◆ What you need to do:
In the excerpt about comparing arrays, what arguments does arrayCompare take?

◆ Document excerpt:
==============================
In my opinion, the best kind of code doesn't even need comments, and this is no exception. There's so little happening here that you can understand the behaviour of this procedure with almost no effort at all. Sure, some of the ES6 syntax might seem foreign to you now, but that's only because ES6 is relatively new.

As the type suggests, arrayCompare takes comparison function, f, and two input arrays, xs and ys. For the most part, all we do is call f (x) (y) for each element in the input arrays. We return an early false if the user-defined f returns false – thanks to &&'s short-circuit evaluation. So yes, this means the comparator can stop iteration early and prevent looping through the rest of the input array when unnecessary.


Strict comparison

Next, using our arrayCompare function, we can easily create other functions we might need. We'll start with the elementary arrayEqual

// equal :: a -> a -> Bool
const equal = x => y =>
  x === y // notice: triple equal

// arrayEqual :: [a] -> [a] -> Bool
const arrayEqual =
  arrayCompare (equal)
==============================
◆ Information given:
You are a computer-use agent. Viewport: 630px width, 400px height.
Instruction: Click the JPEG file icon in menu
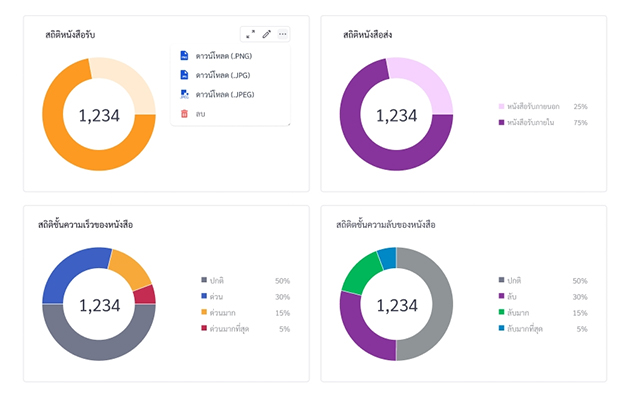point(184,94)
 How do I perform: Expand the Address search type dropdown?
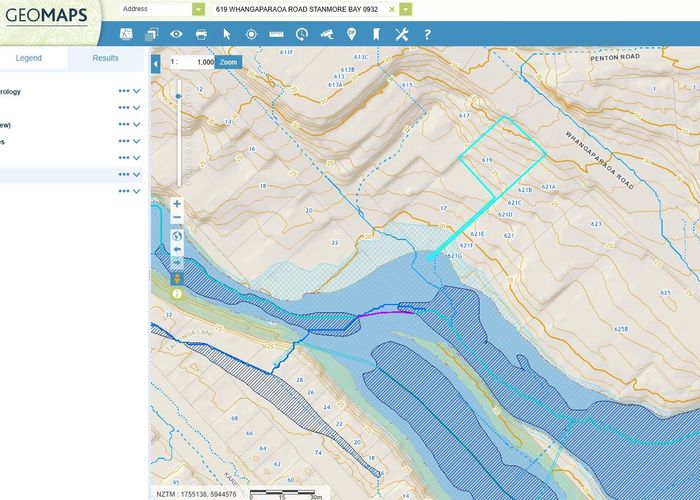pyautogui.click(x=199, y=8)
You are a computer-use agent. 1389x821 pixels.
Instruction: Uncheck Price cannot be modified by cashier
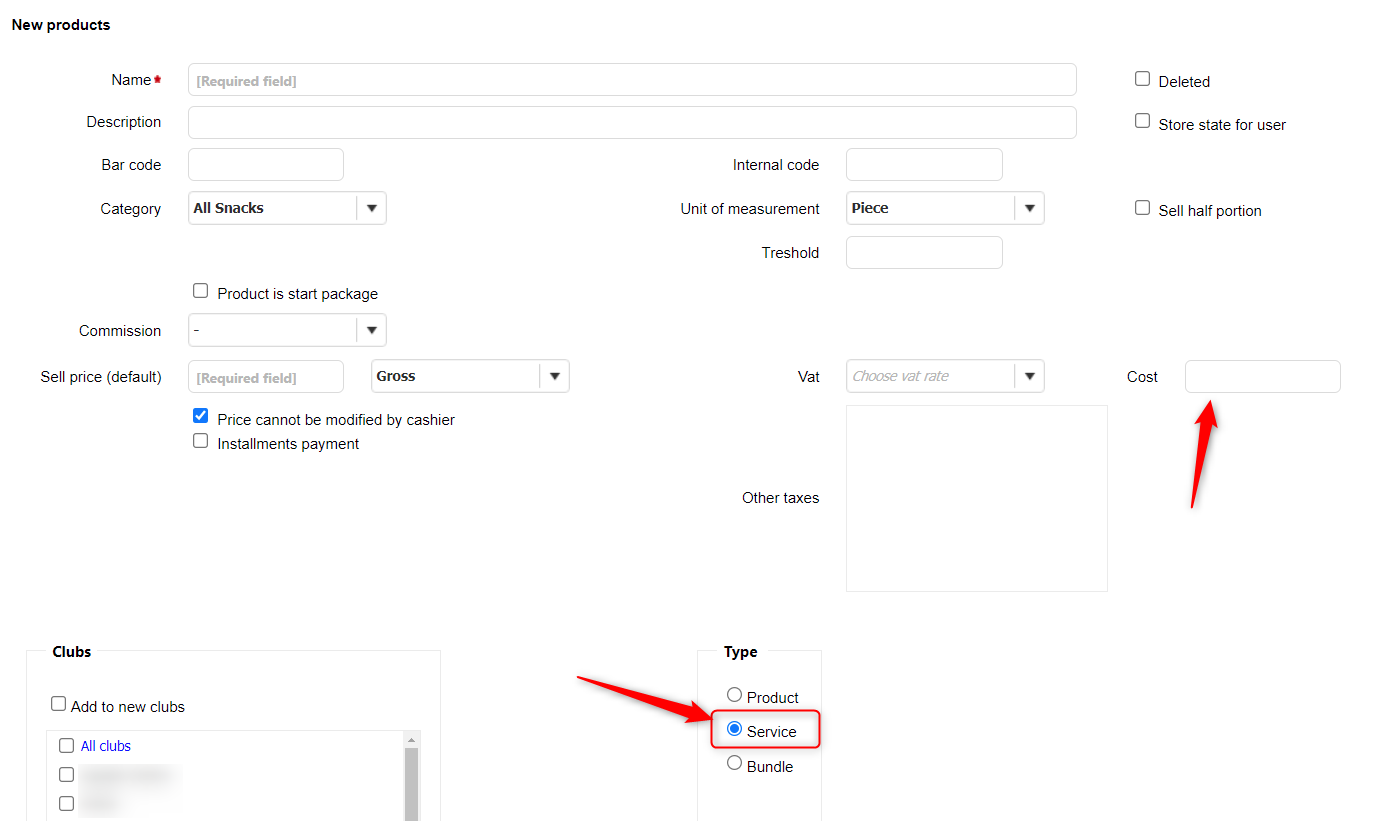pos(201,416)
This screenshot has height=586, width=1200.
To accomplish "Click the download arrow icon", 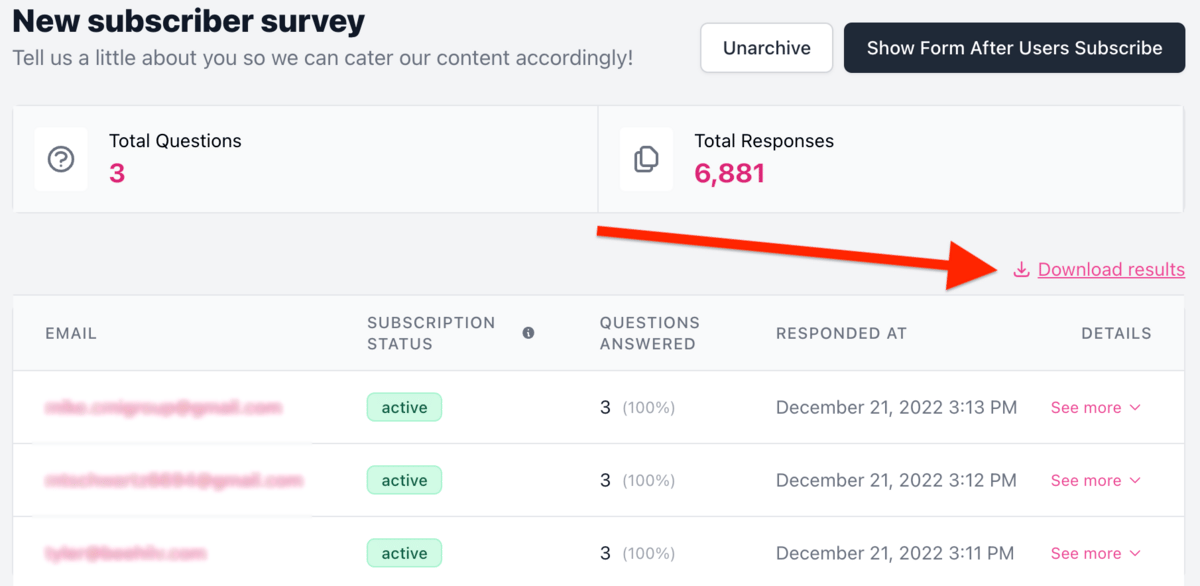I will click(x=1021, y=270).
==============================
◆ Written response:
A comparison function, f, and two input arrays, xs and ys.